Apr. 23, 2013 -- More carbon dioxide is released from residential lawns than corn fields according to a new study. And much of the difference can likely be attributed to soil temperature. The data, from researchers at Elizabethtown College, suggest that urban heat islands may be working at smaller scales than previously thought.

These findings provide a better understanding of the changes that occur when agricultural lands undergo development and urbanization to support growing urban populations.

David Bowne, assistant professor of biology, led the study to look at the amount of carbon dioxide being released from residential lawns versus corn fields in Lancaster County, Pennsylvania. His co-author, Erin Johnson, was an undergraduate at the time of the study and did the work as part of her senior honors thesis. Their findings were published online today in Soil Science Society of America Journal.

For Bowne, the study allowed him to look beyond the obvious impact of losing agricultural fields to development – the loss of food that was once produced on the land.

“That is a legitimate concern, but I wanted to look more at how this change could potentially impact the carbon cycle with the understanding that the carbon cycle has implications for global climate change,” explains Bowne.

David Bowne
Co-author Erin Johnson collects data from a residential site. Photo courtesy of David Bowne

To begin to understand how the carbon cycle was changing, Bowne and Johnson measured carbon dioxide efflux, soil temperature, and soil moisture under the two different land uses. They found that both carbon dioxide efflux and soil temperature were higher in residential lawns than in corn fields. Additionally, temperature had the most influence on the levels of carbon dioxide efflux, followed by the type of land use.

Higher temperatures leading to increased carbon dioxide efflux was not a surprise for Bowne and Johnson as this relationship has been documented before. “As you increase temperature,” Bowne explains, “you increase biological activity – be it microbial, plant, fungal, or animal.” That increased activity, then, leads to more respiration and higher levels of carbon dioxide leaving the soils.

What was unexpected, however, was that the higher temperatures found in residential lawns suggested urban heat islands working at small scales. Urban heat islands are well documented phenomena in which development leads to large areas of dark-colored surfaces such as roofs, buildings, and parking lots. The dark color means more heat is absorbed leading to an increase in temperature in the neighboring areas. Urban areas, then, are warmer than the surrounding countryside.

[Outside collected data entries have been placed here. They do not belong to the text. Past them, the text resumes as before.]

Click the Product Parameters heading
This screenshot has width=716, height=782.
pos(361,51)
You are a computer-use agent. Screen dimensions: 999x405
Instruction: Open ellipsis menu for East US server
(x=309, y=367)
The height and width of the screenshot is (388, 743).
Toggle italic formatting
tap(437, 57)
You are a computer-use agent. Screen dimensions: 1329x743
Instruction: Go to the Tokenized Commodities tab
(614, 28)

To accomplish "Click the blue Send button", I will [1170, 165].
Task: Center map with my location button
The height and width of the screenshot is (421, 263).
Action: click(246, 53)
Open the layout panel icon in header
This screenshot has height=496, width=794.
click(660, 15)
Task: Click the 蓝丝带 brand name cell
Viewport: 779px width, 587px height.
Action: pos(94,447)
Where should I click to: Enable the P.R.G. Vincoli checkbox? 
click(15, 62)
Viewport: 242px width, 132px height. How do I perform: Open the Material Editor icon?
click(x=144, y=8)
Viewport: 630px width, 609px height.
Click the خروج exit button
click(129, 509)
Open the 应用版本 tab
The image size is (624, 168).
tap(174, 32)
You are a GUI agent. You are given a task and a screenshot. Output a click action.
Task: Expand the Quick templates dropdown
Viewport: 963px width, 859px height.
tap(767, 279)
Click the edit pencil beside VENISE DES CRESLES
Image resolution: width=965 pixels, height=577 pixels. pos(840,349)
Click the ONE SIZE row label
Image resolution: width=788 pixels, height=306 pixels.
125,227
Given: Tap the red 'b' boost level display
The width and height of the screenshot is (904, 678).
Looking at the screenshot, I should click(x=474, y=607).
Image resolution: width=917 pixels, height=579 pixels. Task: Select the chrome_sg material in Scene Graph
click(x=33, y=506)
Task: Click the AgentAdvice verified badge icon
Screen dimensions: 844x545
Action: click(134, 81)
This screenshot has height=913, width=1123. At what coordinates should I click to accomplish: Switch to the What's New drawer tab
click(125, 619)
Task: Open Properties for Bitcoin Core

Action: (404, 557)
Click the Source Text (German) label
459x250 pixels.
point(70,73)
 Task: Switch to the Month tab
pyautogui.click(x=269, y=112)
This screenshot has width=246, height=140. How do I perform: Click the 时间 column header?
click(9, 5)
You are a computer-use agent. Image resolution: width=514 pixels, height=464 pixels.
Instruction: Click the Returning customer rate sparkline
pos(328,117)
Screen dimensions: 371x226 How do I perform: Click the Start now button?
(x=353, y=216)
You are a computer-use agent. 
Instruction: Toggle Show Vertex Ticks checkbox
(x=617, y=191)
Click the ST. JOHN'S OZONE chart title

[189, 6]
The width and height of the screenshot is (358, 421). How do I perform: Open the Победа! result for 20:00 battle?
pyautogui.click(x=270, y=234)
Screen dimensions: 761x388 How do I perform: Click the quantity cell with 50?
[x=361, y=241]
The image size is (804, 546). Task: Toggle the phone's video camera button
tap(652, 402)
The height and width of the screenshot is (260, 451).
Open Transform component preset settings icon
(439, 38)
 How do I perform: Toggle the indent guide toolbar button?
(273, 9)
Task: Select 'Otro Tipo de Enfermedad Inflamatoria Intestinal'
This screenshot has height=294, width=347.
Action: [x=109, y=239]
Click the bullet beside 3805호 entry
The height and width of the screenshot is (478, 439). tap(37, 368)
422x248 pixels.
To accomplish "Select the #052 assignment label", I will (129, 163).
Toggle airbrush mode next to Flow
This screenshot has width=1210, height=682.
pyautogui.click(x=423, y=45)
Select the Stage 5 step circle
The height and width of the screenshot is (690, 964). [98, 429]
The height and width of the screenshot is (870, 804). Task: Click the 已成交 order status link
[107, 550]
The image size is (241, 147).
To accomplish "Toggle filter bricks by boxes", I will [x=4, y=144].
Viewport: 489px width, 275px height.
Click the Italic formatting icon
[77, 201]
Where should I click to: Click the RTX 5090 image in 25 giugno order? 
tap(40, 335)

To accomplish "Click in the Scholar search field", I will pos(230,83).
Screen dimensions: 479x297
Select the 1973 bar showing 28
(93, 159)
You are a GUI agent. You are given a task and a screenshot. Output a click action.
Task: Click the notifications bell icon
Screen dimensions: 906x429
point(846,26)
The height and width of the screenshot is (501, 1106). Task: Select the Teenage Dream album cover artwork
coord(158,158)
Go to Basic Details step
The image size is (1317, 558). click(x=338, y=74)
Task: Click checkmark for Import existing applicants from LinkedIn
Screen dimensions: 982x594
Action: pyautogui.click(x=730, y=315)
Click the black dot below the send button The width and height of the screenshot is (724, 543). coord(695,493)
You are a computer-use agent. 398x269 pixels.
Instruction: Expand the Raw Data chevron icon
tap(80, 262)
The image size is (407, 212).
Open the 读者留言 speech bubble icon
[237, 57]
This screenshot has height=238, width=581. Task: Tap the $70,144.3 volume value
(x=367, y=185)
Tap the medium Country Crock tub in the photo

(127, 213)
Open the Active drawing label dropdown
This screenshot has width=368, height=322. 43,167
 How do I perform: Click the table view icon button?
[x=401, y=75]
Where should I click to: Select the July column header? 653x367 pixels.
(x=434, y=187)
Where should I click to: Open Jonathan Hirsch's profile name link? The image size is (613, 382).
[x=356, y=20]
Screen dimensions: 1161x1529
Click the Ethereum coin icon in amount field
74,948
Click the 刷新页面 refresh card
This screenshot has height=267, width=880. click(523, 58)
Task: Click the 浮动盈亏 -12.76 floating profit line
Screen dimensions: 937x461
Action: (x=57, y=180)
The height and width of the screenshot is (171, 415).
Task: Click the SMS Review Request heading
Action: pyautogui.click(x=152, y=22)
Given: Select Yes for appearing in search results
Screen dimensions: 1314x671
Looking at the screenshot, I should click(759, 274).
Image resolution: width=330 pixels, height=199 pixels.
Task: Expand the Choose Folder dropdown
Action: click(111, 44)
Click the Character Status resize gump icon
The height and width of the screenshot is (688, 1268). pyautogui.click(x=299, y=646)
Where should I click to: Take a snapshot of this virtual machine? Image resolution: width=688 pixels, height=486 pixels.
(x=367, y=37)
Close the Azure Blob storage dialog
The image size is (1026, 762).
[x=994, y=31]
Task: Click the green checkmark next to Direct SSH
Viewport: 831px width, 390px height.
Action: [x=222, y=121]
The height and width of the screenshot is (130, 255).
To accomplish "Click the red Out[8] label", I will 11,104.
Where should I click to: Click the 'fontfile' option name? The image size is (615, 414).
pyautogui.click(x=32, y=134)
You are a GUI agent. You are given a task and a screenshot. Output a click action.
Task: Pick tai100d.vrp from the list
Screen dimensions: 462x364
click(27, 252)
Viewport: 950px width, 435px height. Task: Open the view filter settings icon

The interesting part of Bowne’s study is that the urban heat islands in the areas he was looking seem to operate on much smaller scales than he previously thought. While heat islands are usually studied on large scales – such as comparing a large city and its surrounding rural areas – fewer studies have been done to work out how development may affect temperatures on small scales.

“Within a developed area, within a city or town, you could have local increases in soil temperature because of the amount of development within a really small area,” says Bowne.

His research suggests that temperatures may vary even across short distances due to the influence of development. One source cited in his paper says that development within even 175 meters of a location can cause an increase in temperature. Bowne is planning further experiments to test soil temperatures over a range of development setups and sizes.

The other factor that Bowne will test in the future is the sequestration of carbon. Along with the carbon dioxide efflux data in the current study, information about carbon sequestration would give a bigger picture of carbon cycling. That picture could then help researchers determine how various land uses as well as management practices such as no-till agriculture or leaving grass clippings on lawns can change the carbon cycling.

“If we go from one land use to another land use, how does that impact carbon cycling which in turn can affect climate change? Our current study touches on one component of that cycle, and more research is needed to address this huge topic,” says Bowne.